Looking for a male crooner signer type in Ottawa area.Must enjoy signing pop, country, rock and roll disco styles. 
Looking to add to our female fronted duo. Must be passionate about signing, no ego, non substance abuse.
Playing weddings, corporate functions, house parties, golf, bowling parties etc.. in Ottawa area. No bars or clubs.
These are paying gigs and we have a full p.a. lighting system. 
Need to be available starting in November. Practice twice a month, in Gatineau.
If you know anyone or are interrested,let me know,
Much appreciated


----------



## marcos (Jan 13, 2009)

So no male crooners in Ottawa? We would also look at someone playing acoustic guitar, or other instrument with some background vocal abilities.
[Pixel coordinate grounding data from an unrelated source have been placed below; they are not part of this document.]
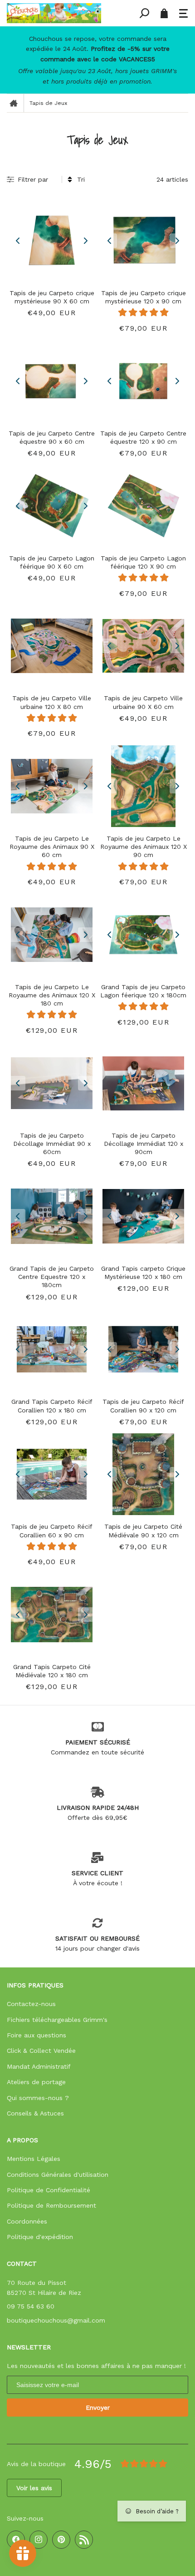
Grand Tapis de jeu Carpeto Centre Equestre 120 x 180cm (52, 1276)
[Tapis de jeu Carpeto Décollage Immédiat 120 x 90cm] (143, 1083)
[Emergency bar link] (97, 60)
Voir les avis (34, 2488)
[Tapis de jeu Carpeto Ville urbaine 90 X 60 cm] (143, 645)
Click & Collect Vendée (41, 2050)
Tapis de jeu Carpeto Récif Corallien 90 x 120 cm (143, 1405)
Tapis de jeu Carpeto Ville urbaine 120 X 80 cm (51, 702)
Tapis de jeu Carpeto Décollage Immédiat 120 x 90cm (143, 1143)
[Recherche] (144, 13)
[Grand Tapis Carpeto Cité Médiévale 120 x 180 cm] (51, 1614)
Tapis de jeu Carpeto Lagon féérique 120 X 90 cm (143, 562)
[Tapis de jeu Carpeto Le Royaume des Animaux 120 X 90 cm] (143, 786)
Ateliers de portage (36, 2082)
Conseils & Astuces (35, 2113)
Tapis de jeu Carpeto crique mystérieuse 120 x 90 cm (143, 297)
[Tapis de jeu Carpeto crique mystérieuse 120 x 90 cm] (143, 240)
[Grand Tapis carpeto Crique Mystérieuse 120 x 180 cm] (143, 1216)
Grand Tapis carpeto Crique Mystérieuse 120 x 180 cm (143, 1272)
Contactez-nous (31, 2003)
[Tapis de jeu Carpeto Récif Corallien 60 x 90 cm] (51, 1474)
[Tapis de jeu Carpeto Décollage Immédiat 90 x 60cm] (51, 1083)
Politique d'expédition (40, 2236)
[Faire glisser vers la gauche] (18, 240)
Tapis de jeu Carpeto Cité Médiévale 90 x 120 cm (143, 1530)
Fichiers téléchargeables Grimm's (57, 2019)
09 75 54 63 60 (30, 2306)
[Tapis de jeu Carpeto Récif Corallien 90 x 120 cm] (143, 1349)
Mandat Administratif (39, 2066)
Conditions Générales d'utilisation (57, 2174)
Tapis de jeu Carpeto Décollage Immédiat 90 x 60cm (52, 1143)
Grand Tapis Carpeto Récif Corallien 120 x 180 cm (52, 1405)
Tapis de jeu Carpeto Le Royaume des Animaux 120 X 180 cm (52, 995)
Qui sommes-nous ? (38, 2097)
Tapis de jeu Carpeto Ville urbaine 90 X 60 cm (143, 702)
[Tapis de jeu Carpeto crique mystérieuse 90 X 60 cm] (51, 240)
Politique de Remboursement (51, 2205)
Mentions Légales (33, 2158)
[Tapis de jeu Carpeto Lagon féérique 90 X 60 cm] (51, 505)
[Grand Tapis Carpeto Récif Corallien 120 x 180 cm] (51, 1349)
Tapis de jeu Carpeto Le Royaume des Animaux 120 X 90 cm (143, 846)
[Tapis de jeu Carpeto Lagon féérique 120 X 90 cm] (143, 505)
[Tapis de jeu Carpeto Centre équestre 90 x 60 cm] (51, 381)
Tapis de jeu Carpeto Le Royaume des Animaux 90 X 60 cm (52, 846)
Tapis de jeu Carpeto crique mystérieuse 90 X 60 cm (52, 297)
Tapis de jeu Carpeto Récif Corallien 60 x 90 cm (52, 1530)
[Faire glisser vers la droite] (85, 240)
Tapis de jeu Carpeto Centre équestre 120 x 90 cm (143, 437)
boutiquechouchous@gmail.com (56, 2320)
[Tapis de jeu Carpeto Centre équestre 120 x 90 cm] (143, 381)
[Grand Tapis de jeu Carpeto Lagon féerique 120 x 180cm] (143, 934)
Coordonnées (27, 2221)
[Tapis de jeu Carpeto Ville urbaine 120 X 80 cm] (51, 645)
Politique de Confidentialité (48, 2190)
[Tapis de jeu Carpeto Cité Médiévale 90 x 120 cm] (143, 1474)
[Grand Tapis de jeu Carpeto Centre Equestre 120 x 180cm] (51, 1216)
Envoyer (98, 2407)
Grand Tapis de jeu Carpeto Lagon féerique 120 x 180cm (143, 991)
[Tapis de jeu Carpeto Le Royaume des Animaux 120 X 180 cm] (51, 934)
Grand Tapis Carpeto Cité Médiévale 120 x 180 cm (52, 1671)
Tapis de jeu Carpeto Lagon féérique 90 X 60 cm (51, 562)
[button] (183, 13)
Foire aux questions (36, 2035)
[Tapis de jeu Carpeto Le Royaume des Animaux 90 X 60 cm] (51, 786)
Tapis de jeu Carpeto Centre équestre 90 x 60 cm (52, 437)
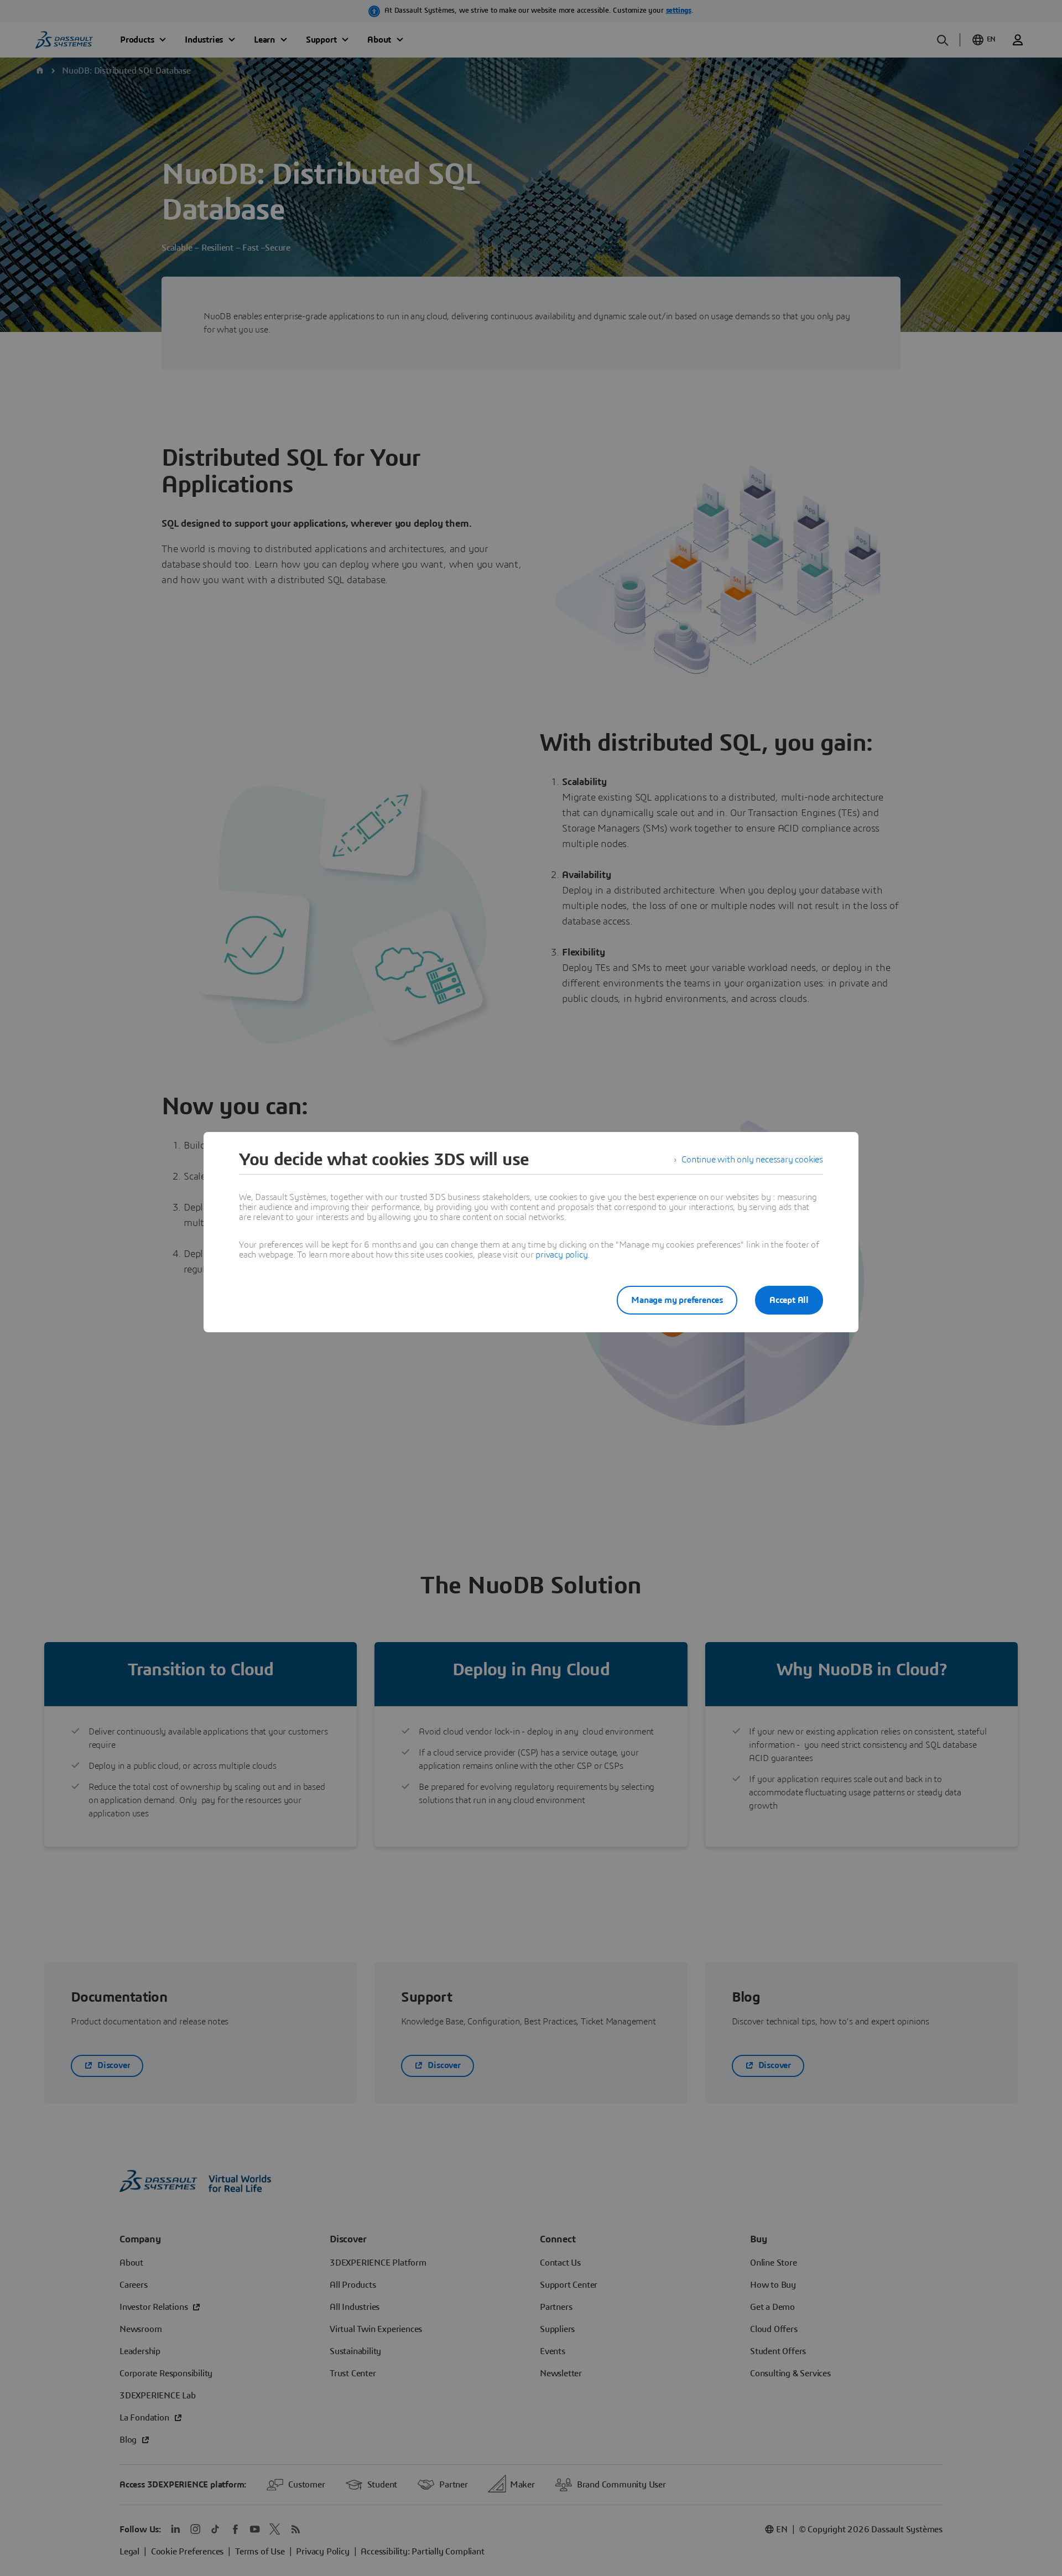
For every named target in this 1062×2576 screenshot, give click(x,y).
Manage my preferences (677, 1300)
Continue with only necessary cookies (752, 1159)
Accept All (789, 1300)
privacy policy (561, 1254)
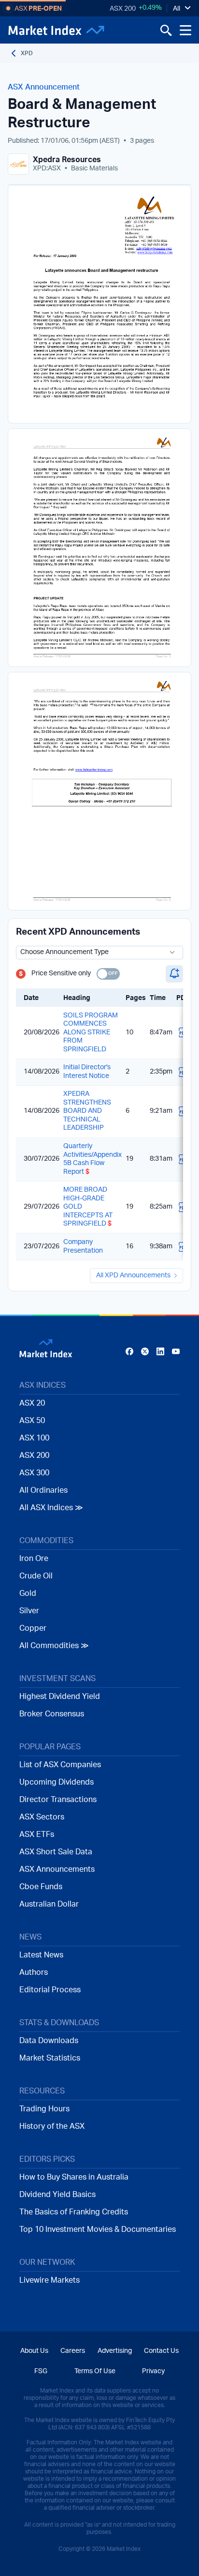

Bare in mind the type of music we are doing is not rock or blues oriented. If you like playing songs by Abba, Sam Cooke, Madona,Elvis,Pagliaro, Danny and the Juniors, Eurythmics,Michael Bubble, Jimmy Buffet, Allan Jackson,
Shania, Ace of Base, Lady Gaga, Nat King Cole, Mavericks, Bill Haley, Jerry Lee Lewis,Donna Summers,Johny Cash,Marjo, Celine Dion, Cindy Lauper, Supremes, Wilson Picket, Styx,
Journey, CCR, Kim Carnes, Patty Loveless, Patsy Cline ,Elton John, Lee Ann Womack, John Lennon and others, this might be for you. Would like to start practicing in November for December gigs.
Thanks again.


----------



## rollingdam (May 11, 2006)

Hey Marc

I suggest you advertise here:

http://www.theottawamusician.com/band.htm


----------



## marcos (Jan 13, 2009)

rollingdam said:


> Hey Marc
> 
> I suggest you advertise here:
> 
> http://www.theottawamusician.com/band.htm


Thanks John,, I have advertised in the past and will give it a go again.


----------



## marcos (Jan 13, 2009)

Having a tough time finding someone who fits the bill. Any leads would be much appreciated.


----------



## marcos (Jan 13, 2009)

Found someone for now. Thanks to all.


----------